The Real Difference Between Amaranth And Quinoa

Fans of superfoods might view quinoa as a super grain that can leap tall fitness goals in a single bound. Amaranth, another kind of grain, is also a nutritional powerhouse like quinoa but might not be as well-known. Not that humans haven't had plenty of chances to get to know it well over the course of millennia. Amaranth goes back about 8,000 years and was popular among the Aztecs, per The Guardian. It is cultivated in West Africa, China, and other parts of the world.
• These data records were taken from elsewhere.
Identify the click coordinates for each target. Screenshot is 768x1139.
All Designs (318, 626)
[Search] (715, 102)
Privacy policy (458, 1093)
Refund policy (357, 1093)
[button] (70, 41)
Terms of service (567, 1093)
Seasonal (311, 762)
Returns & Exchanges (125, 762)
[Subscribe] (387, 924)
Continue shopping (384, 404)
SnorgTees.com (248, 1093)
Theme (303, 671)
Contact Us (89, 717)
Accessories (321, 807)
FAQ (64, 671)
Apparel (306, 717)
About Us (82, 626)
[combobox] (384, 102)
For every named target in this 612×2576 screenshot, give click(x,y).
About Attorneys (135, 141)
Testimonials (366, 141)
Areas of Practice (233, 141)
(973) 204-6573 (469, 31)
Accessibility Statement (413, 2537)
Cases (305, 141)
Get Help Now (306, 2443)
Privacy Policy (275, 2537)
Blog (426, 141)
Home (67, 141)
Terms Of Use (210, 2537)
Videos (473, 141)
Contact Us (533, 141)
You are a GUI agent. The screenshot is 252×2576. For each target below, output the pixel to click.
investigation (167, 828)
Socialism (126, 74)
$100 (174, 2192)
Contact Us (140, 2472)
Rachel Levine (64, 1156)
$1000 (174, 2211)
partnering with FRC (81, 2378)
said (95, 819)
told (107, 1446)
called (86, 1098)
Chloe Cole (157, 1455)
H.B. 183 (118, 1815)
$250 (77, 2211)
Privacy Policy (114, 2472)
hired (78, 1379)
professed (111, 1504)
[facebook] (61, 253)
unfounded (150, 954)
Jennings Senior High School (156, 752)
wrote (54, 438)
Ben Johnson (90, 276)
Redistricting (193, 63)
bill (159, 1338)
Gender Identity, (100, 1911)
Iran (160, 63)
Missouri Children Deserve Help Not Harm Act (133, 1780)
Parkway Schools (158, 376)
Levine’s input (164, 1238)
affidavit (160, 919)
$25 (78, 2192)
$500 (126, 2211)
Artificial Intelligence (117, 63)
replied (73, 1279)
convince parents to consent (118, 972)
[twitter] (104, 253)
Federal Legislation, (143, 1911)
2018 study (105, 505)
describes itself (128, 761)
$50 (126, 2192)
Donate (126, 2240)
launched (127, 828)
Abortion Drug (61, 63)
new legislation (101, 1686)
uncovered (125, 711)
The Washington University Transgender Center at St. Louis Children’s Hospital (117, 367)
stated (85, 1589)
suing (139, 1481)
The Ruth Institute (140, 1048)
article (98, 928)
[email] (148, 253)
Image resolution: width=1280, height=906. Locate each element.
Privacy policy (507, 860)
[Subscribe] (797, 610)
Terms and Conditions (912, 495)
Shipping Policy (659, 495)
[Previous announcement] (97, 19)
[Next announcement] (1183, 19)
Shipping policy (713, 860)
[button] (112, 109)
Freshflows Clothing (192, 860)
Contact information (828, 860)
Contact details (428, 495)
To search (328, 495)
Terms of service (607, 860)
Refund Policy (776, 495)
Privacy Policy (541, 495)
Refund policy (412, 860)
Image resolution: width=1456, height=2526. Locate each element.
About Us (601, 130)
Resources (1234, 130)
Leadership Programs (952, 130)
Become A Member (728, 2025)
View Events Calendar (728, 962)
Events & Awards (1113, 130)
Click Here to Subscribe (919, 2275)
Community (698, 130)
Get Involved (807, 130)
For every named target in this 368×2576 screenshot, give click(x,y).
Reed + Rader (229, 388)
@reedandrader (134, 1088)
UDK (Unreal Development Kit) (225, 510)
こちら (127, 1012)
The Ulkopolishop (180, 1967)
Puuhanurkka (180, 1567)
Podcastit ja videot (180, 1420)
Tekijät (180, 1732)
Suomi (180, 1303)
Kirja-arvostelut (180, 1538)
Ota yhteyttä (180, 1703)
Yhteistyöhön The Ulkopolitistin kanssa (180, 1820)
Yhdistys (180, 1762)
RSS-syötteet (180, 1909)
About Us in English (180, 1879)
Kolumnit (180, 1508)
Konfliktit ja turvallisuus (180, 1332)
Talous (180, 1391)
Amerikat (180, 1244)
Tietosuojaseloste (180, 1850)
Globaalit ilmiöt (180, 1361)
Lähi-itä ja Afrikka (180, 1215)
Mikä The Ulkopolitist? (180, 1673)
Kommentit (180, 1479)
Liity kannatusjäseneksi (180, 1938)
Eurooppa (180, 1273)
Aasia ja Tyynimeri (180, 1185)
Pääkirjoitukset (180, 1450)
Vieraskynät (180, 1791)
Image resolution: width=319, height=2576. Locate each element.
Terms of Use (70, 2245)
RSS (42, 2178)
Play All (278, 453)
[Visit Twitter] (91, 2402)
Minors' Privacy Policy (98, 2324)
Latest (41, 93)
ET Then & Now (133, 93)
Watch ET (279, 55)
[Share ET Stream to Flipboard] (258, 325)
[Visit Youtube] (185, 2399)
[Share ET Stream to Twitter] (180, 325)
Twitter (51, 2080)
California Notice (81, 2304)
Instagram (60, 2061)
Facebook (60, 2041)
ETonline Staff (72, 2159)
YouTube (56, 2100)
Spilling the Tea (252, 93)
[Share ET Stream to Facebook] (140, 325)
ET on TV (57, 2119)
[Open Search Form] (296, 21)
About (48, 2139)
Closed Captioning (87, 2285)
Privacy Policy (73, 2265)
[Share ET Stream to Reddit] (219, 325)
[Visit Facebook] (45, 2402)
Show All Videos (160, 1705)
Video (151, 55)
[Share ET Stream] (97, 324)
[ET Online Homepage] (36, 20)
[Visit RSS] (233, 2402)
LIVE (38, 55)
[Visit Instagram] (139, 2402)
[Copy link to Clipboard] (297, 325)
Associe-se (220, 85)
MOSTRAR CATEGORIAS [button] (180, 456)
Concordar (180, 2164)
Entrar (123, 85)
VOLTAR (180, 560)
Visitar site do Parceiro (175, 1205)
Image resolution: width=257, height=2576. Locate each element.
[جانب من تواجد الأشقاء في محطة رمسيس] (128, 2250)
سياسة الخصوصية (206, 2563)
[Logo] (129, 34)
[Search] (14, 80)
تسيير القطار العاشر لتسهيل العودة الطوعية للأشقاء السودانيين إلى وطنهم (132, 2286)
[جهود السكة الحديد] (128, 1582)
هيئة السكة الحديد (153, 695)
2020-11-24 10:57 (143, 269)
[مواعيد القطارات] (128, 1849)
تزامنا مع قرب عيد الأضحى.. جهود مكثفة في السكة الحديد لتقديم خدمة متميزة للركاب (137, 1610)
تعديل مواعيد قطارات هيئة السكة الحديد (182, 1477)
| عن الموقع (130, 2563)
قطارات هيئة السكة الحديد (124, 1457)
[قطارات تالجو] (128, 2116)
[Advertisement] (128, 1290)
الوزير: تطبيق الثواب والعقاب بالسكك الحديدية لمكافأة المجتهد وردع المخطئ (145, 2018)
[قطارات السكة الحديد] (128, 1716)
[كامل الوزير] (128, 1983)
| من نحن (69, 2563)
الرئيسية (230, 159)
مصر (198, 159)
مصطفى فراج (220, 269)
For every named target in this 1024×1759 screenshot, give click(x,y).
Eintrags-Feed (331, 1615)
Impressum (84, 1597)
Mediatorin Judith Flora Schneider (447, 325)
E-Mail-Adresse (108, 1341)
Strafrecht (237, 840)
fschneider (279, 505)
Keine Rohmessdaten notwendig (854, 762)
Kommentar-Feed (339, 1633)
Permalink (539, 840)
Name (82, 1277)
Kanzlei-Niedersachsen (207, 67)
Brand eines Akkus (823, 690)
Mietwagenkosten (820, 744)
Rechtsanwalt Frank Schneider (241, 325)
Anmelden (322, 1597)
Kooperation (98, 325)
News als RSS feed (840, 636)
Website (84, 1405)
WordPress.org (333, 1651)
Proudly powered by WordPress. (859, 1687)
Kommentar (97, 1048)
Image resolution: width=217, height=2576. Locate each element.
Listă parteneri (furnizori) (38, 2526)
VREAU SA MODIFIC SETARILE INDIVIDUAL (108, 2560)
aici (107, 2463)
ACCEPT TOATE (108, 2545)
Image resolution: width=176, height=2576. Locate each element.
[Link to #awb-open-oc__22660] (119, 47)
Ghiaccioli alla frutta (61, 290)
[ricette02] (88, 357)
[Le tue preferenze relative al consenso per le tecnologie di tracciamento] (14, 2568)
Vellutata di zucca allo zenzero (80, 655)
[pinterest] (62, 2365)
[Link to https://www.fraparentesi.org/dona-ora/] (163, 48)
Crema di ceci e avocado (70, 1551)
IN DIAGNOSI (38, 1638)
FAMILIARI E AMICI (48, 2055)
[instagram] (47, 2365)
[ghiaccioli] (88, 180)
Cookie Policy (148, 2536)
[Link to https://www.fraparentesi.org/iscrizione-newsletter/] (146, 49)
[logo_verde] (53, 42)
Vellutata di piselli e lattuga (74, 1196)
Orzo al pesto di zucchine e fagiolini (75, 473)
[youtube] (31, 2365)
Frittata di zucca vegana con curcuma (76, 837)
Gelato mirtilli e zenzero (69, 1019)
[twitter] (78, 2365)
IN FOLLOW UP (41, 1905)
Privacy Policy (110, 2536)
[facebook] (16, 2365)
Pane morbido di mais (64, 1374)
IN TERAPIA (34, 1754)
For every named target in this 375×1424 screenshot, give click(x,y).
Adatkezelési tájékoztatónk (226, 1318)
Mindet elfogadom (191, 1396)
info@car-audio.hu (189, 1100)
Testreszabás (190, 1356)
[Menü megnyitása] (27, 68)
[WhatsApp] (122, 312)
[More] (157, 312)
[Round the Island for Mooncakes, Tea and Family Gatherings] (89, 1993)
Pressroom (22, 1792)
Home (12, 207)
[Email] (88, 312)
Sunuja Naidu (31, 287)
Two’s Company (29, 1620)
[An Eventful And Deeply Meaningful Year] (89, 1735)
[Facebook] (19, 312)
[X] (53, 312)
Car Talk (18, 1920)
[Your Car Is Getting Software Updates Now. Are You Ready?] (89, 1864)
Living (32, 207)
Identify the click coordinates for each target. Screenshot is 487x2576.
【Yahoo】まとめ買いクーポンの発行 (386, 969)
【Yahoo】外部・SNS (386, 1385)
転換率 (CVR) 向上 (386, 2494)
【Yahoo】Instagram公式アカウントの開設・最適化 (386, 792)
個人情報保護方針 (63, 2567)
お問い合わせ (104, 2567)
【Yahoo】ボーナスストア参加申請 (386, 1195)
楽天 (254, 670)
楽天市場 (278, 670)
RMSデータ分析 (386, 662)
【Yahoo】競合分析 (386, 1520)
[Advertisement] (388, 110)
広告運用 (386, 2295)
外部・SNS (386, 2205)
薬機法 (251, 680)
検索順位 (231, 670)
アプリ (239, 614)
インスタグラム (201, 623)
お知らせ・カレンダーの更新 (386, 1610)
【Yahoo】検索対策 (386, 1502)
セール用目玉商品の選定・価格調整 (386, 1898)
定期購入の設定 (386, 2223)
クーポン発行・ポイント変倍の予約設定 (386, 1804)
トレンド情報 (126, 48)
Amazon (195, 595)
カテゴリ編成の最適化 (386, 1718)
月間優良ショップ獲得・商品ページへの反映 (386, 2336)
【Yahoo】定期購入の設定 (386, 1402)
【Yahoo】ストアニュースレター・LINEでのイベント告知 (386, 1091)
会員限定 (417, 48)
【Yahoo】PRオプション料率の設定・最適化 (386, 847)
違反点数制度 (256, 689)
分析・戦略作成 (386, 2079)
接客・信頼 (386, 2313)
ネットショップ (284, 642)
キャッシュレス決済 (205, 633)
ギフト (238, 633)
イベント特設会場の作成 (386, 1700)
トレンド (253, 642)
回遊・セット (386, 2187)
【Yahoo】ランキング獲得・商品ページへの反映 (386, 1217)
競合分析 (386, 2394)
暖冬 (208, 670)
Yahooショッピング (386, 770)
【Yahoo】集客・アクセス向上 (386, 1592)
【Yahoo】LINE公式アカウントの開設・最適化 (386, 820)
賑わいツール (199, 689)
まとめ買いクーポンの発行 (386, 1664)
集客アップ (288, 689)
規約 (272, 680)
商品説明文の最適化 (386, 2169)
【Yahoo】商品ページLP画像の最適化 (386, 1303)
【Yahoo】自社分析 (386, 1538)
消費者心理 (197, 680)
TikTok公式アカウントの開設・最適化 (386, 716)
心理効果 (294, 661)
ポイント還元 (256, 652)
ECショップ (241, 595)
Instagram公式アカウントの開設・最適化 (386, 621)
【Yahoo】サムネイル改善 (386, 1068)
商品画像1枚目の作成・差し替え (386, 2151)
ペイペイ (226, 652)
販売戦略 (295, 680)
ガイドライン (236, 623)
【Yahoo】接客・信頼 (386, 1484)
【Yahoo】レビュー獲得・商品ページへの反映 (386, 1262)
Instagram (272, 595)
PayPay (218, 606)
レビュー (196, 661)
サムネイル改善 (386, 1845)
Quinoa was also first cultivated thousands of years ago, per the FOA, and continues to make a splash with its health benefits. While they're lumped together with grains, contrary to what people believe, quinoa is technically a seed, and so is amaranth. That makes them suitable for those who avoid gluten in their diets. They also don't take very long to cook: it takes around 10 to 15 minutes to cook quinoa while you need around 20 minutes to prepare amaranth. Not bad at all, right? But despite the fact that they're similar in some ways, the two foods do have noteworthy differences.

They taste different from each other

Quinoa and amaranth both have solid nutritional profiles. As explained by Women's Health Mag, one cup of cooked amaranth is around 251 calories and has four grams of fat and 46 grams of carbohydrates while one cup of quinoa will provide you with nearly 132.5 calories, 3.5 grams of fat, and 39.4 grams of carbohydrates. When it comes to protein, amaranth is slightly higher at 9.4 grams while quinoa has 8.2 grams of protein.

The most obvious difference between the two definitely comes down to their flavor profiles. While quinoa is mild in general and doesn't have a strong flavor, amaranth is notable for its powerful flavor, which can be a bit too much for some folks. Amaranth is also associated with having a strong, grassy aroma when cooked. Despite its distinctiveness, amaranth is worth considering as a replacement for white rice. So is quinoa, which also works well as a healthy pizza crust or in a hearty casserole. You could also try adding amaranth to a Buddha bowl for a unique meal or making a quinoa wrap.